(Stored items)

——————

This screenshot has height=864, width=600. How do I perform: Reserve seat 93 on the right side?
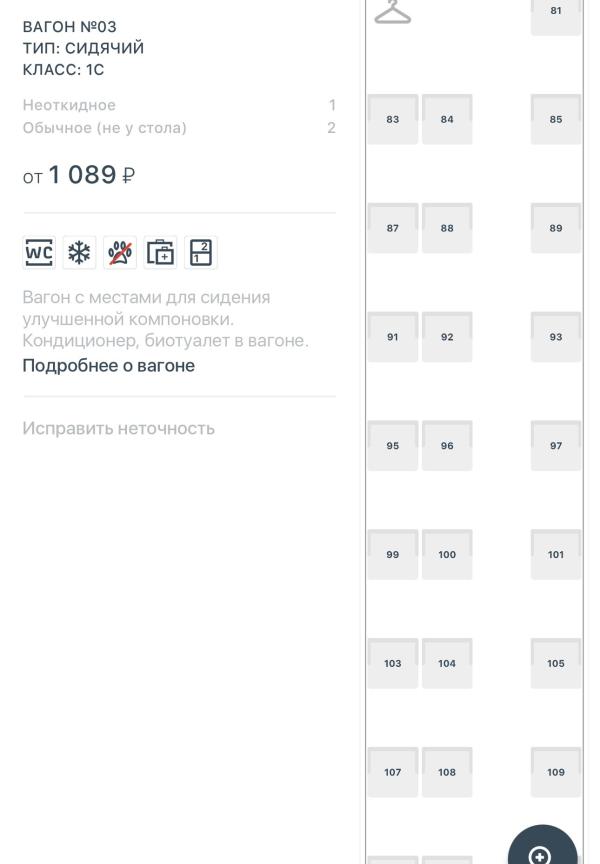(556, 338)
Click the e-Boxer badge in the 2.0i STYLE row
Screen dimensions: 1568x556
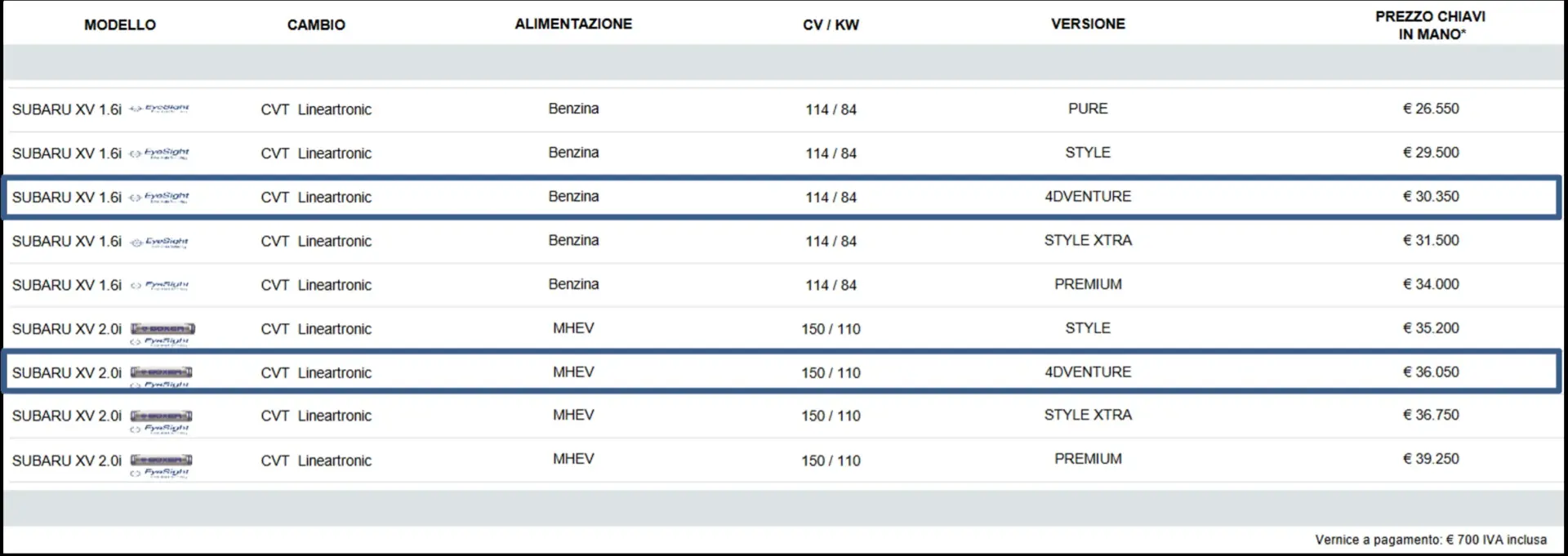(x=163, y=328)
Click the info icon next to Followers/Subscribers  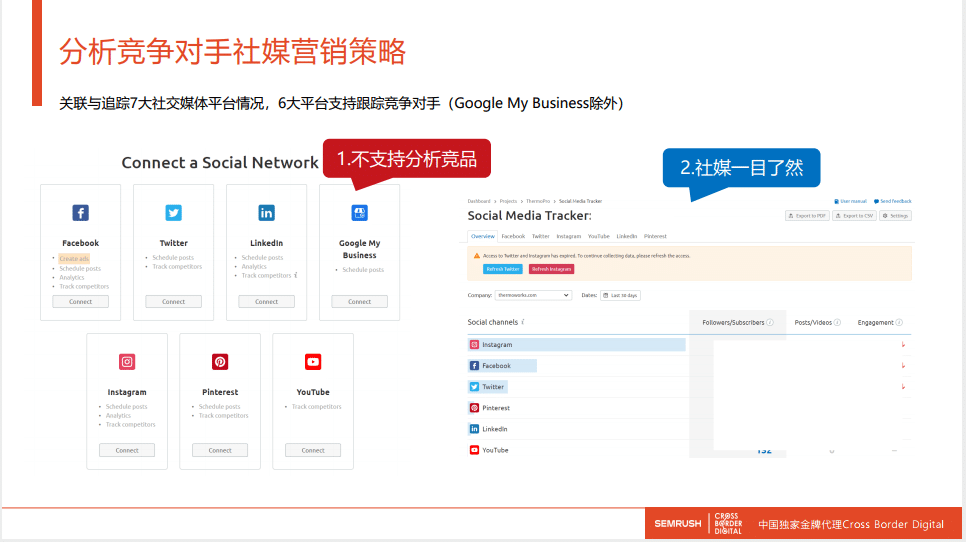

——————

Please restate word for word each line from the one containing "Click the e-Boxer badge in the 2.0i STYLE row" to the end of the data above, without the pictures.

Click the e-Boxer badge in the 2.0i STYLE row
Screen dimensions: 1568x556
(x=163, y=328)
Click the info icon next to Followers/Subscribers  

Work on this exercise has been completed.